« Je n’ai rien à me mettre ». Vraiment ?
Non , ne « rien avoir à se mettre » n’est pas un simplement un trope de comédie romantique, ni une réplique éculée témoignant d’une vision rétrograde de la femme. Pour qui veut voir au-delà des apparences, c’est même un phénomène intéressant et universel, auquel s’intéresse ici le psychanalyste Dominique Michelena.
L’angoisse devant le dressing est relative d’une profonde question identitaire – que celle-ci liée à une angoisse « circonstancielle », une maladie avérée ou encore une souffrance plus profonde rattachée à l’évaluation de sa propre image. Il est donc possible de se rendre compte que ce n’est pas le sujet qui porte le vêtement mais bien le vêtement qui porte le sujet.
Le vêtement, allié et adversaire
Le vêtement est le vecteur essentiel entre soi et le monde. Toute modification corporelle venant éprouver l’aspect normalisé de la silhouette entraîne une relation au corps particulière et, par conséquent, une vision du vêtement se situant entre le montré et le caché. C’est précisément dans cet entre-deux que se situent ces moments d’étranges relations avec les vêtements.

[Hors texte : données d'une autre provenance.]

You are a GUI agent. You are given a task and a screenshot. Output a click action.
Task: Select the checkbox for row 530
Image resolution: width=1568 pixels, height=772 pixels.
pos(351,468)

Interfaces entre soi et le monde, ils sont la projection de nos peurs, de notre angoisse incessante de n’être plus accepté, aimé, désiré.
Cette peur de n’être rien remplit alors le placard de « riens », rendant invisible à nos yeux ce qui, en d’autres moments, vient couvrir notre réalité… Car si le voile cache, éloigne notre regard, que cache-t-il en réalité, si ce n’est notre vérité ? La vérité, en effet, est par nature, nue, sans voile. Se sentir bien, c’est se sentir en harmonie avec son corps, faire corps avec soi. Autrement dit, s’accepter tel que l’on est avec ses imperfections ainsi que les inévitables modifications que le temps impose à notre physique.
Pour autant, il est impossible de se regarder objectivement, ce qui signifie que vouloir un corps parfait pour l’aimer est une entreprise pratiquement impossible. La nudité, pour beaucoup, relève donc d’une véritable épreuve car jugé, scruté, détaillé, notre corps apparent est-il enfin digne d’être désiré à nos yeux ? Le vêtement vient donc cacher-montrer ce corps accepté ou non, entretenant un imaginaire du corps désiré en le voilant à nos yeux tout en le découvrant au regard des autres.
Repenser le syndrôme du dressing vide
« Je n’ai rien à me mettre », c’est la déclaration haut et fort de l’impuissance à se dévoiler à soi même et à se montrer aux autres, c’est refuser la vérité, le réel d’une situation. Dès lors, ne pourrait-on pas entendre ce « je n’ai rien à me mettre » comme un « je ne suis rien aujourd’hui » et donc, rien ne peut m’aller puisque sans forme ?
Ce refus soudain de soi, de quoi est-il donc le révélateur ? D’une surabondance d’avoir qui renverrait soudainement l’image d’une solitude individuelle face à un choix devenu impossible parce que pléthorique ?
D’une interrogation angoissante renvoyée par le miroir, nous révélant à notre nudité, la vérité de notre corps ?
La question fondamentale que pose ce constat désarmant, nous renvoie à l’articulation entre identité sociale et identité personnelle qui, ainsi combinées, forment l’inter-structuration du sujet et des institutions. Cette identité n’est pas la simple intégration des représentations sociales au cœur du Soi lui-même, mais une construction à partir d’un processus d’intégration entre le sujet et la société.
« Je n’ai rien à me mettre » n’est donc pas simplement une difficulté à se reconnaître en temps que sujet de Soi à Soi, mais plutôt une impossibilité latente à se reconnaître socialement. Dimension essentielle de l’identité, l’estime de soi est l’ensemble des sentiments et des attitudes que le sujet éprouve à l’égard de lui-même. Elle représente donc la somme des valeurs que le sujet s’attribue en ayant comme seule et unique référence lui-même en tant qu’objet.
Le Soi renvoie à la façon dont l’individu se perçoit et aux sentiments associés à ses perceptions, à l’appréhension de ses compétences et de ses interactions sociales. Une vision de soi positive favorise donc l’épanouissement personnel et l’intégration sociale, elle tend à présenter une image de soi même positive à l’autre.
L’anxiété devant le vêtement marque une perte de contrôle de soi. Cette marque d’angoisse face à l’intégration sociale n’est donc en définitive qu’une peur de soi-même. Pour autant, c’est par une auto-évaluation des effets de notre existence sur ceux qui nous entourent au plus près qu’il est possible de rétablir notre rôle social. C’est dans cette dimension affective de son identité, dans cette vérité nue et sans voiles que l’on se définit tant en être social qu’en sujet aimé et désiré.